§ **Your task**: A line containing "Open the valine@1.1.9-beta9" appears in the material below. Return exactly every line from the first through that one, and only those.
▶
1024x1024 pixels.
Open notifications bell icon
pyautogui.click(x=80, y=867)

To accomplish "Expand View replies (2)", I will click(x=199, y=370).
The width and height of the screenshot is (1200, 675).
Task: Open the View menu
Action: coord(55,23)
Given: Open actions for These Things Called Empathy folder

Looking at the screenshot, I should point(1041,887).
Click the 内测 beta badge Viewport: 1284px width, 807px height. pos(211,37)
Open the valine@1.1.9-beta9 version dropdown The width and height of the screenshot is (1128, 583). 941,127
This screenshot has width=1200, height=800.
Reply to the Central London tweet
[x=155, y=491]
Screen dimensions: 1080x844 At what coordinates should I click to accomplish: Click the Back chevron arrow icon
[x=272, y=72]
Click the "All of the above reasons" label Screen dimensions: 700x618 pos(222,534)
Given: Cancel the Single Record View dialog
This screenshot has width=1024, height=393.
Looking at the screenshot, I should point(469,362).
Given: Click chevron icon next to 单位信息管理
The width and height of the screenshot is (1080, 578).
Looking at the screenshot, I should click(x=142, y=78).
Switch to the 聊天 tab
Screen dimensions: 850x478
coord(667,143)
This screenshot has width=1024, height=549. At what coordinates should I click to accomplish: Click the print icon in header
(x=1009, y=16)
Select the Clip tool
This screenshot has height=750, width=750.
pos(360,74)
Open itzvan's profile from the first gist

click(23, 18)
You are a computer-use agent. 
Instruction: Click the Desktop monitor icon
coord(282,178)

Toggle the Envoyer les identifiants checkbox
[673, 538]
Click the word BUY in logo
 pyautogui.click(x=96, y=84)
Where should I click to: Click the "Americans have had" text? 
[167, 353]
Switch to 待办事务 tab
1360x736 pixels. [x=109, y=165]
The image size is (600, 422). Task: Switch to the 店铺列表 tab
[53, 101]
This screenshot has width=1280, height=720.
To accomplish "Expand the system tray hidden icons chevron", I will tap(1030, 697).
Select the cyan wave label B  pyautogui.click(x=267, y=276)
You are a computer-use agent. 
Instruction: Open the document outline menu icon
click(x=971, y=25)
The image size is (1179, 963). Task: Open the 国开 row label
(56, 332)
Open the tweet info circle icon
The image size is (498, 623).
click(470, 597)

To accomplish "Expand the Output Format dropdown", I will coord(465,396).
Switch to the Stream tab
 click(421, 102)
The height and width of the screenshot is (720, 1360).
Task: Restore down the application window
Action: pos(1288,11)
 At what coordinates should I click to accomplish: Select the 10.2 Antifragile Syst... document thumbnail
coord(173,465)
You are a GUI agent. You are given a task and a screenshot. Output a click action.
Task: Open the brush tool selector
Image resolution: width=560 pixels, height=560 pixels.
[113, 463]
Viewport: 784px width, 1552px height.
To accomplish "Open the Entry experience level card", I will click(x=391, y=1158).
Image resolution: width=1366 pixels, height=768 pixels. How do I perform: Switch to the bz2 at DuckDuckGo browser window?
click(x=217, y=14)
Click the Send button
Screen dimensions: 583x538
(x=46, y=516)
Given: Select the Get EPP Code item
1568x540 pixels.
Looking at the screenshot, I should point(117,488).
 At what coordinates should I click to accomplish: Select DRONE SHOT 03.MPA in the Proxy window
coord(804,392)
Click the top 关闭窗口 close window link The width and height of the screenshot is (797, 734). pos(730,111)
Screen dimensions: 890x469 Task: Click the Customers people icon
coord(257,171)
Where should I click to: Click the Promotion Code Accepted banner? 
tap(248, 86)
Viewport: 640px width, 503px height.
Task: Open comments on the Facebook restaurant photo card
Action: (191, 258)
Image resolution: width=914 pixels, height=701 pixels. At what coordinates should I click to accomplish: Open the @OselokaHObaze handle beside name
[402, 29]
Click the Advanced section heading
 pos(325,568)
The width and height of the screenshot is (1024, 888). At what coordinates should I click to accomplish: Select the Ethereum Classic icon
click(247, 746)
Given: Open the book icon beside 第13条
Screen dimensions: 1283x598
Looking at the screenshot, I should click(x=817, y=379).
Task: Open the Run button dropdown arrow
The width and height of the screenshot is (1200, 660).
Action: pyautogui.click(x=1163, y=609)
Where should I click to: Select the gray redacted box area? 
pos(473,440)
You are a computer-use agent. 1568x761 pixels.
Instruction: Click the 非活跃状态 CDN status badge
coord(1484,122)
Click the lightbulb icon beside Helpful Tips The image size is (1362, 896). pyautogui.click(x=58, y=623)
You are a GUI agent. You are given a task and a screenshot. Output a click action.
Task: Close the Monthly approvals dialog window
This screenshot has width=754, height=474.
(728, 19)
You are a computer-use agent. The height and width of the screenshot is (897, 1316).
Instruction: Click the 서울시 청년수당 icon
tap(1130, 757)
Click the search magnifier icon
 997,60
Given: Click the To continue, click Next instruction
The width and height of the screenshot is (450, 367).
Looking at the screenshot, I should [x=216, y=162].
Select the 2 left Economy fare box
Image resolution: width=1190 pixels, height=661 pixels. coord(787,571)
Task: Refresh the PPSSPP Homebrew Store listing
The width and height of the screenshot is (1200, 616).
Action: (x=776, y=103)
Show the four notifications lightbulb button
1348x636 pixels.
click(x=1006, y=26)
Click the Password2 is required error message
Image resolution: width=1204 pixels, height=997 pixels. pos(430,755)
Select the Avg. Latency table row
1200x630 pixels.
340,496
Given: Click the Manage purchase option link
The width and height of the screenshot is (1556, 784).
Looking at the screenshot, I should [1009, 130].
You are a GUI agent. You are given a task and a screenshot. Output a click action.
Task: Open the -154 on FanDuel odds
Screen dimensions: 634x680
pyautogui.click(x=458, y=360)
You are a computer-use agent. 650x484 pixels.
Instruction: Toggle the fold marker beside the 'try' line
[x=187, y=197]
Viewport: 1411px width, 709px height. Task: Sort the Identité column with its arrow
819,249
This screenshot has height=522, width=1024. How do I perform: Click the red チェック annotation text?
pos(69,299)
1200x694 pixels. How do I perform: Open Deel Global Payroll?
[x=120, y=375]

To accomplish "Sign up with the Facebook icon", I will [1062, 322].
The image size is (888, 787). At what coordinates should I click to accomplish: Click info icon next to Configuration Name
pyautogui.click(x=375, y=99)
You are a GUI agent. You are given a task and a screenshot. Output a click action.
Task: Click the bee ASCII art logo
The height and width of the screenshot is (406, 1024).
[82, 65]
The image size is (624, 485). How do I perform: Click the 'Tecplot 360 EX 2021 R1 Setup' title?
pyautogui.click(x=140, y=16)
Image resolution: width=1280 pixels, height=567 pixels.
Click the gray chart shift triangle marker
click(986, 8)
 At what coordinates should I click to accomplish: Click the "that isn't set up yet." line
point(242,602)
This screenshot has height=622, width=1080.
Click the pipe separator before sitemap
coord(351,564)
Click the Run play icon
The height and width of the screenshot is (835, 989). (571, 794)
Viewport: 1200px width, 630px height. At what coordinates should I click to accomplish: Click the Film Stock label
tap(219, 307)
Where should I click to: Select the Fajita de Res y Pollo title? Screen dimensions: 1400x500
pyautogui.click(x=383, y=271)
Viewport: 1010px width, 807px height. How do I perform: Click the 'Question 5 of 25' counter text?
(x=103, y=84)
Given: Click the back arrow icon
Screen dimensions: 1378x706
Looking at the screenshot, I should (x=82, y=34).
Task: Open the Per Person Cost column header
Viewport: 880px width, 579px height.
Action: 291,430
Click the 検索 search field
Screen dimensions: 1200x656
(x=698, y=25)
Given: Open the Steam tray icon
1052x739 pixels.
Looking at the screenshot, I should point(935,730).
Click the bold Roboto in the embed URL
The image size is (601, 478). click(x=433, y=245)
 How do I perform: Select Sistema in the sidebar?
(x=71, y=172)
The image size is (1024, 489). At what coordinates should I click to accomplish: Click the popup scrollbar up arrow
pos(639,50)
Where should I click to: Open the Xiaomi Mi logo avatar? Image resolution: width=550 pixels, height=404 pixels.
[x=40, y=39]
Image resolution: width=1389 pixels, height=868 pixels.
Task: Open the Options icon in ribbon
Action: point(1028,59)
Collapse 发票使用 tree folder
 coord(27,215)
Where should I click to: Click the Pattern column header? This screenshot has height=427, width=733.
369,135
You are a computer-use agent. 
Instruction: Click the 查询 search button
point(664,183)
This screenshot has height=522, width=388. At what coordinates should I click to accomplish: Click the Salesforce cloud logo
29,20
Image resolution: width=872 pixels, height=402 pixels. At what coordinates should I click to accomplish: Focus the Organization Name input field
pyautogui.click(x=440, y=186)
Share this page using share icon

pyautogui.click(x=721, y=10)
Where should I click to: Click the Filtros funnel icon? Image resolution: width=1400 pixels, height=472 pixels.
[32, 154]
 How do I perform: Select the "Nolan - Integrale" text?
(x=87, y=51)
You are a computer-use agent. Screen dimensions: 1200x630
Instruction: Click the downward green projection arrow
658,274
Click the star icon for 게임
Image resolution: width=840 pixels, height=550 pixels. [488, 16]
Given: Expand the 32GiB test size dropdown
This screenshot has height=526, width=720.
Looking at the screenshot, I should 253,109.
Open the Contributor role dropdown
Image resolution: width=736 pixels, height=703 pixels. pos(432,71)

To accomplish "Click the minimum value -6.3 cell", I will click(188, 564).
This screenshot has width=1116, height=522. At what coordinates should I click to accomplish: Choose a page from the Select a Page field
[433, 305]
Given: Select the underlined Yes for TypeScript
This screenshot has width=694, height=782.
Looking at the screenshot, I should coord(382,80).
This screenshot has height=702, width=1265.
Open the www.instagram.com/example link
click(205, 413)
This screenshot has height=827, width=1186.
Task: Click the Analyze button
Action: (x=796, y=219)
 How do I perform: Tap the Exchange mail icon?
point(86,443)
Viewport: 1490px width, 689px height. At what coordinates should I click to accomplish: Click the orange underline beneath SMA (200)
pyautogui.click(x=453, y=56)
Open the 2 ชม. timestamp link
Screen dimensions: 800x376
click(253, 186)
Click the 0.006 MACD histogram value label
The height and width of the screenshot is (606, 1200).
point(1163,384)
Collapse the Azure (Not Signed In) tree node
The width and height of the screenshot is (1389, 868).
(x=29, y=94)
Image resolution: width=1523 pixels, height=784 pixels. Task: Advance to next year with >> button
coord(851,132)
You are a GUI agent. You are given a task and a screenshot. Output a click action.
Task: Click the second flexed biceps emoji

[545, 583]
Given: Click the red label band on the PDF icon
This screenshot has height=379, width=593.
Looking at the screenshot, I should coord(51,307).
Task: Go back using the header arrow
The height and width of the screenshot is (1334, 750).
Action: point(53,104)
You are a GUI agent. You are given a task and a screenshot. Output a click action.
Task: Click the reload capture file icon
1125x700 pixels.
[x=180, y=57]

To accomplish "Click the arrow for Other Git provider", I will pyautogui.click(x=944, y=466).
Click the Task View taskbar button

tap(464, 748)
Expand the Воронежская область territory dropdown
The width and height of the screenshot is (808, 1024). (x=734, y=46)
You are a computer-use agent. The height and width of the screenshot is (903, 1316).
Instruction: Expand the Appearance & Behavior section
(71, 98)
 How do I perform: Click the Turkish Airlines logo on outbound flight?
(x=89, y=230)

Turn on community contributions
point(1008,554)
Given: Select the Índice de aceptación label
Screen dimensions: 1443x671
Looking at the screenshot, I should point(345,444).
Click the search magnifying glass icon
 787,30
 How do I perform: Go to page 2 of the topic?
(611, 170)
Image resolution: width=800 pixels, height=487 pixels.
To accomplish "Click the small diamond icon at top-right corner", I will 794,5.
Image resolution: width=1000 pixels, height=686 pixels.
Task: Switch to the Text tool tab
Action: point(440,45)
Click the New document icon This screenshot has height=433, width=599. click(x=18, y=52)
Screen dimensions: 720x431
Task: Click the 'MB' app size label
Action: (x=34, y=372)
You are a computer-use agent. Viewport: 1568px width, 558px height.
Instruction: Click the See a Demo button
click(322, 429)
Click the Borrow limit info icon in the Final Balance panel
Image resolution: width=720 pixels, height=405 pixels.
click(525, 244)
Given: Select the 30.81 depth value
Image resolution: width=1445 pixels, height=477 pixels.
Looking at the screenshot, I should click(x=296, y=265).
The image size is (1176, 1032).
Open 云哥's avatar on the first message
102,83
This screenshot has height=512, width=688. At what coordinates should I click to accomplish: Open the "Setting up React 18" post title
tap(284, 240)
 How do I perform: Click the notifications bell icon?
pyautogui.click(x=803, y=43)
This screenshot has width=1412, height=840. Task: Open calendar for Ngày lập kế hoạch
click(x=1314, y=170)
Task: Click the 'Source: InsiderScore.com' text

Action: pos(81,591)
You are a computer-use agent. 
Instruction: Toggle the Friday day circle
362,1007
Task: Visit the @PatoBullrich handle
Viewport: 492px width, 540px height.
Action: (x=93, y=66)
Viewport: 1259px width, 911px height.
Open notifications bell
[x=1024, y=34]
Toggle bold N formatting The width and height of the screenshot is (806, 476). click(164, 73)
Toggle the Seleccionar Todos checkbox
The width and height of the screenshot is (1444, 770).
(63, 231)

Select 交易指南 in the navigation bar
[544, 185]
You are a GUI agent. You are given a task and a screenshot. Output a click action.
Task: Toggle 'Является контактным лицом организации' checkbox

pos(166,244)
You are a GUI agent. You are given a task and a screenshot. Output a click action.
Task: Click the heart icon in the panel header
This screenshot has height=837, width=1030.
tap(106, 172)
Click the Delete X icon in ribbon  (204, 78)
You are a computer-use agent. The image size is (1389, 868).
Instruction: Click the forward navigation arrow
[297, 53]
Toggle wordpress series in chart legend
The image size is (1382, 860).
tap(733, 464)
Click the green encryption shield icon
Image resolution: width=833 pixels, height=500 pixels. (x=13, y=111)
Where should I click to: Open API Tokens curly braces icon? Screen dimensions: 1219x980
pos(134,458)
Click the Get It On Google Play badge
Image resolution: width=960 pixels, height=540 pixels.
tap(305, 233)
◀
§ **Exercise answer**:
1024x1024 pixels.
Open notifications bell icon
pyautogui.click(x=80, y=867)

To accomplish "Expand View replies (2)", I will click(x=199, y=370).
The width and height of the screenshot is (1200, 675).
Task: Open the View menu
Action: coord(55,23)
Given: Open actions for These Things Called Empathy folder

Looking at the screenshot, I should point(1041,887).
Click the 内测 beta badge Viewport: 1284px width, 807px height. pos(211,37)
Open the valine@1.1.9-beta9 version dropdown The width and height of the screenshot is (1128, 583). 941,127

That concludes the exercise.